Reproduce each of the lines below verbatim, keeping their order.

# START OF Raw data

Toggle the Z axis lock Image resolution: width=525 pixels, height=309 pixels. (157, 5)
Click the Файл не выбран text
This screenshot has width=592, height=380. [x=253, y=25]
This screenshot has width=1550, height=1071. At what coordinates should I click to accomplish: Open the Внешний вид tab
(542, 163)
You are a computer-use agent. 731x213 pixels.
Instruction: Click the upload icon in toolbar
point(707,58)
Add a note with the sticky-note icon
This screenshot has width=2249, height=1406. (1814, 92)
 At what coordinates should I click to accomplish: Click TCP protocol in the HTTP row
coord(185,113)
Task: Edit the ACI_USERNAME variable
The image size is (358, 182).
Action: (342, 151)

# END OF Raw data

*Solution for this problem*.
Toggle the Z axis lock Image resolution: width=525 pixels, height=309 pixels. (157, 5)
Click the Файл не выбран text
This screenshot has width=592, height=380. [x=253, y=25]
This screenshot has width=1550, height=1071. At what coordinates should I click to accomplish: Open the Внешний вид tab
(542, 163)
You are a computer-use agent. 731x213 pixels.
Instruction: Click the upload icon in toolbar
point(707,58)
Add a note with the sticky-note icon
This screenshot has width=2249, height=1406. (1814, 92)
 At what coordinates should I click to accomplish: Click TCP protocol in the HTTP row
coord(185,113)
Task: Edit the ACI_USERNAME variable
The image size is (358, 182).
Action: (342, 151)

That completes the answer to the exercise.